Other assertions are more discursive. Critically, the authors declare that their theory demonstrates that drug addiction is a "true psychiatric disease." This is a questionable claim on many levels. First, how can an unvalidated theory demonstrate that a condition is a disease - that would push the limits of what any theory might accomplish. Further, I am unaware that any standards have yet been established for identifying a behavioral disorder as a disease as opposed to non-disease condition, and the paper provides no useful elucidation of this ontological issue. Finally, the argument that addiction is a disease because it may share some fundamental features with other established psychiatric diseases (e.g., anxiety disorders and depression) is not convincing, as these disorders are no more established as diseases (other than by medical fiat) than is addiction. As unsatisfying as it may be, Jellinek's (1960) assertion that "A disease is what the medical profession recognizes as such," may be the best that we can do if we want to describe addiction as a disease.

The authors also claim that a shift from conventional drug-centered theories to their individual-centered approach along with the adoption of their idea that addiction is a "true psychiatric disorder" would dramatically humanize our treatment of addiction and profoundly alter our societal approach to addiction. There are many arguments for humanizing our approach to addiction, but widespread adoption of the idea that addiction is a psychiatric disease may not have the salutary impact the authors envisage. Psychiatric disorders are stigmatizing; there is little reason to believe that the "disease" of addiction would be viewed by the public with less disapproval than most other psychiatric conditions.
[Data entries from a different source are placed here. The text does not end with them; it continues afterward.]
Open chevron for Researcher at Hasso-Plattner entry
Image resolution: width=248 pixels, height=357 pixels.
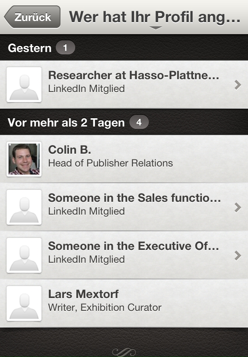point(238,85)
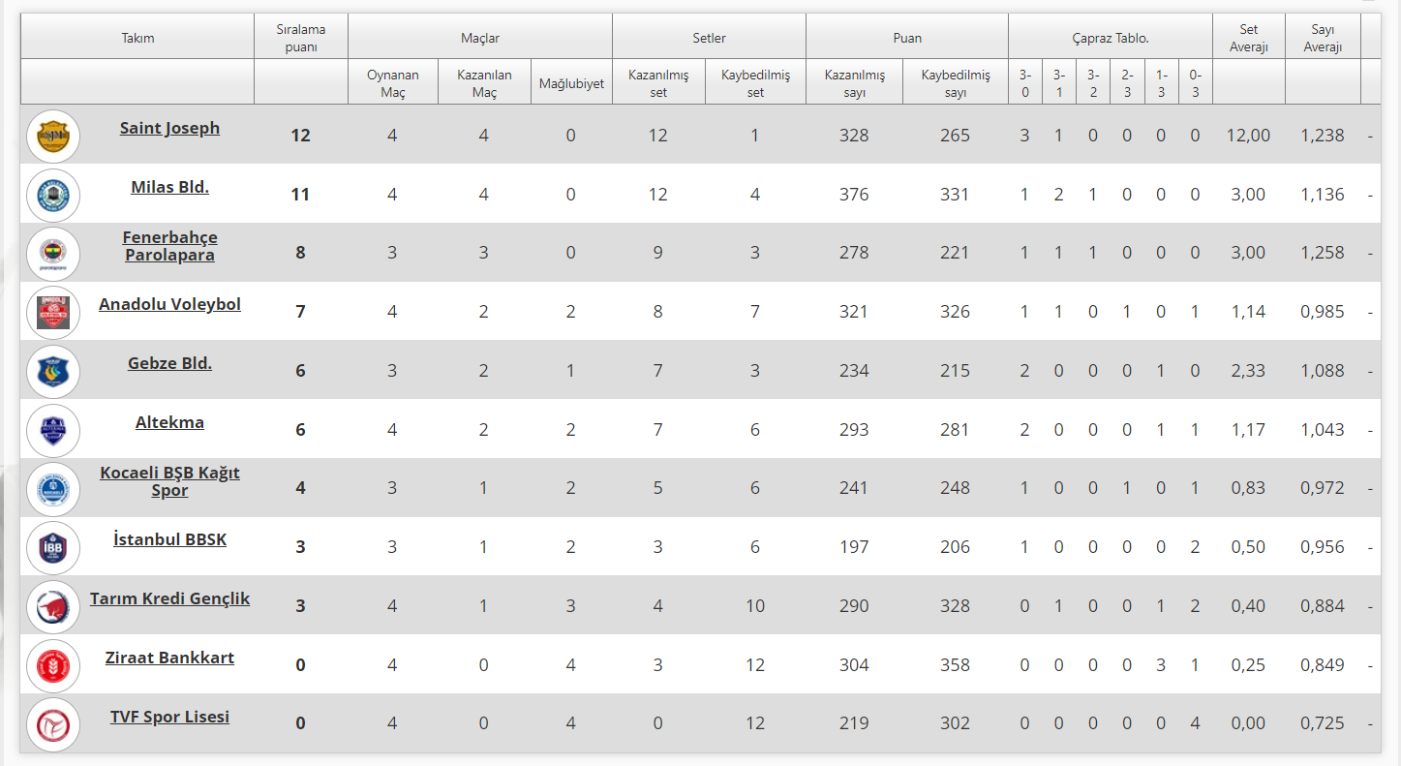Click the Fenerbahçe Parolapara team logo
Screen dimensions: 1401x766
(x=53, y=254)

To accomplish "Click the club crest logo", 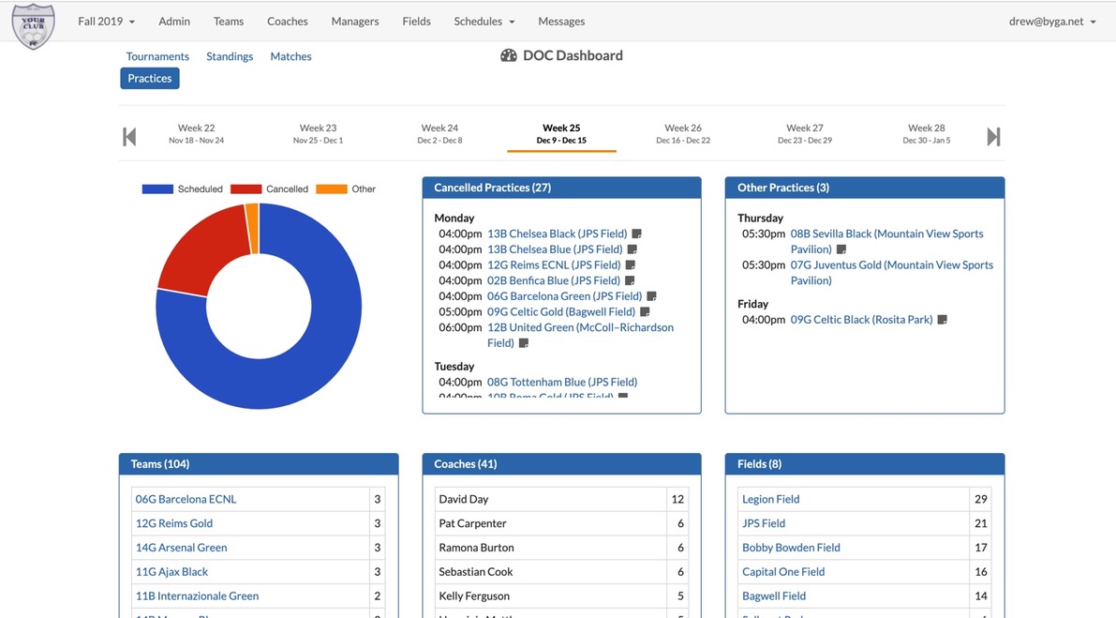I will pos(33,26).
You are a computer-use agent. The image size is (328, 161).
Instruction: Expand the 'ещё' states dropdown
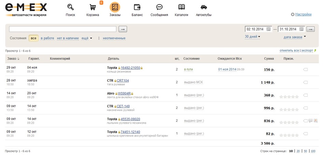point(87,38)
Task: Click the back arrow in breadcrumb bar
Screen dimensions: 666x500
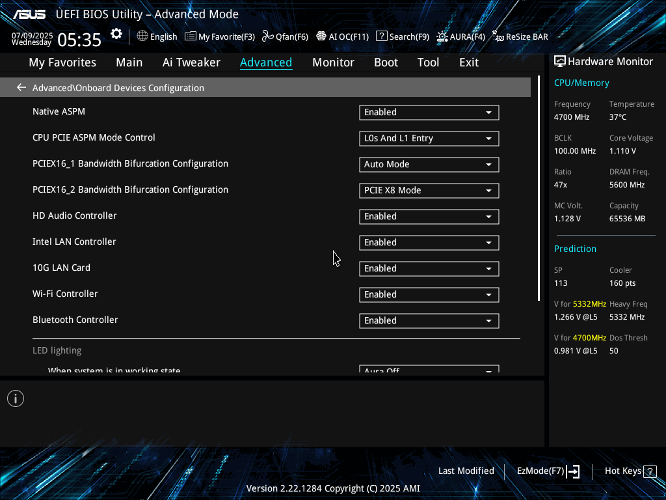Action: [x=21, y=87]
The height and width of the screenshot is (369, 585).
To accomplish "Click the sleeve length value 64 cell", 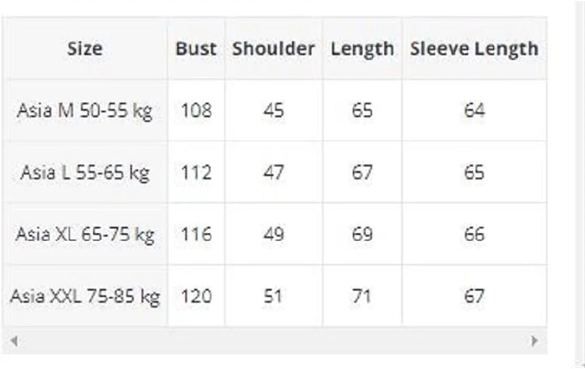I will tap(474, 110).
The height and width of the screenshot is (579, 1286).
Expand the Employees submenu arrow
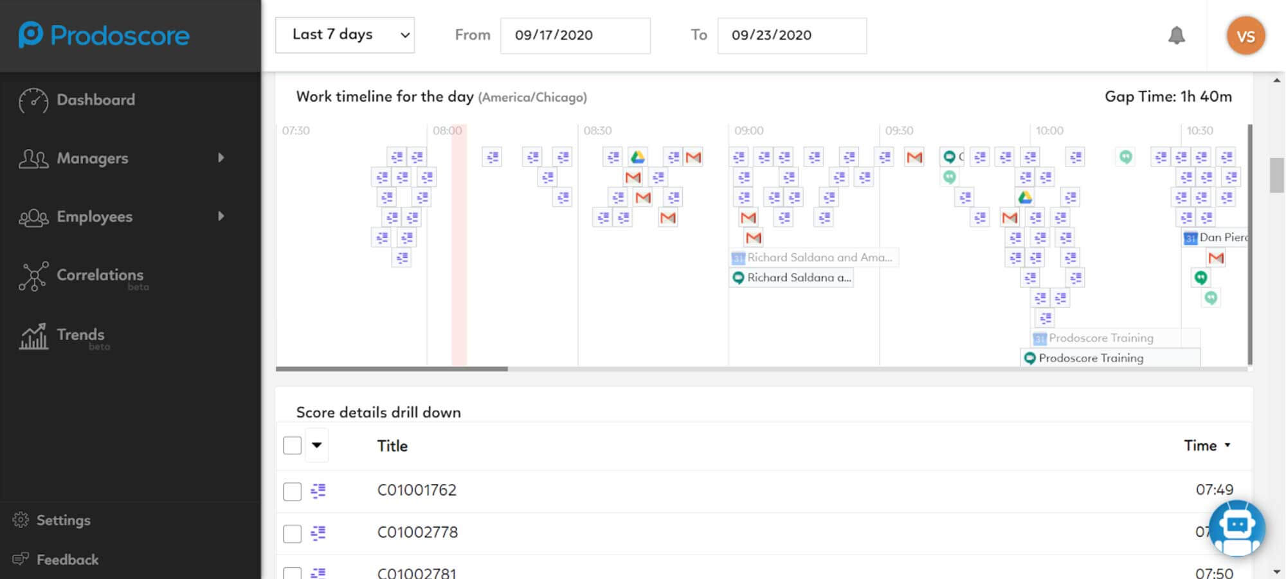point(221,217)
What about the theory itself? Is there anything here that seems implausible or inconsistent with extant evidence? The theory repurposes, both in its particulars as well as in its broad sweep, many concepts, theories, and hypotheses that have been forwarded previously by others. These include stages of addiction, stage-specific vulnerabilities, incentive learning, habit learning, allostasis, dopaminergic involvement in reward systems, and neuroanatomical substrates of reward and inhibitory control. The fresh contribution of this theory is the hypothesized distinct break, both behavioral and mechanistic, between the proposed second and third stages of addiction. The authors make a great deal of the third stage, the so-called full addiction phase, as characterized uniquely by loss of control over drug use. Loss of control is a highly controversial concept in the addictions literature, as it suggests an absolute surrender to drug use with the implication that users are completely insensitive to rewards for not using drugs. We know that is not true - even people with extraordinarily entrenched patterns of drug use will decrease their substance use if given reinforcement for abstinence (Prendergast et al. 2006) - in fact, we have known this for a long time (Mendelson and Mello 1966; Nathan et al. 1970). Perhaps, a better descriptor is that severe forms of addiction are characterized by diminished control over drug use, that is, control may be best thought of as a dimensional construct with end-stage addiction on the far end of that continuum. The possibility that control is dimensional would severely undermine the authors' proposition that there is a sharp demarcation between the second and third phases of addiction.

Nearly all of the evidences for a categorically distinct third phase of addiction as envisioned by the authors come from rat studies with cocaine administration. That may be a very thin reed on which to base a "general theory of addiction." Of course, time and targeted research will tell us whether this is a viable model of rodent behavior and, if it is, whether the findings in rats will teach us much about end-stage addiction in humans. If the ultimate goal is to model loss of control, researchers may want to more clearly define that construct in human addiction. They may find that, in humans, the concept of control over drug use is much more complicated, behaviorally and biologically, than the caricature modeled by this theory.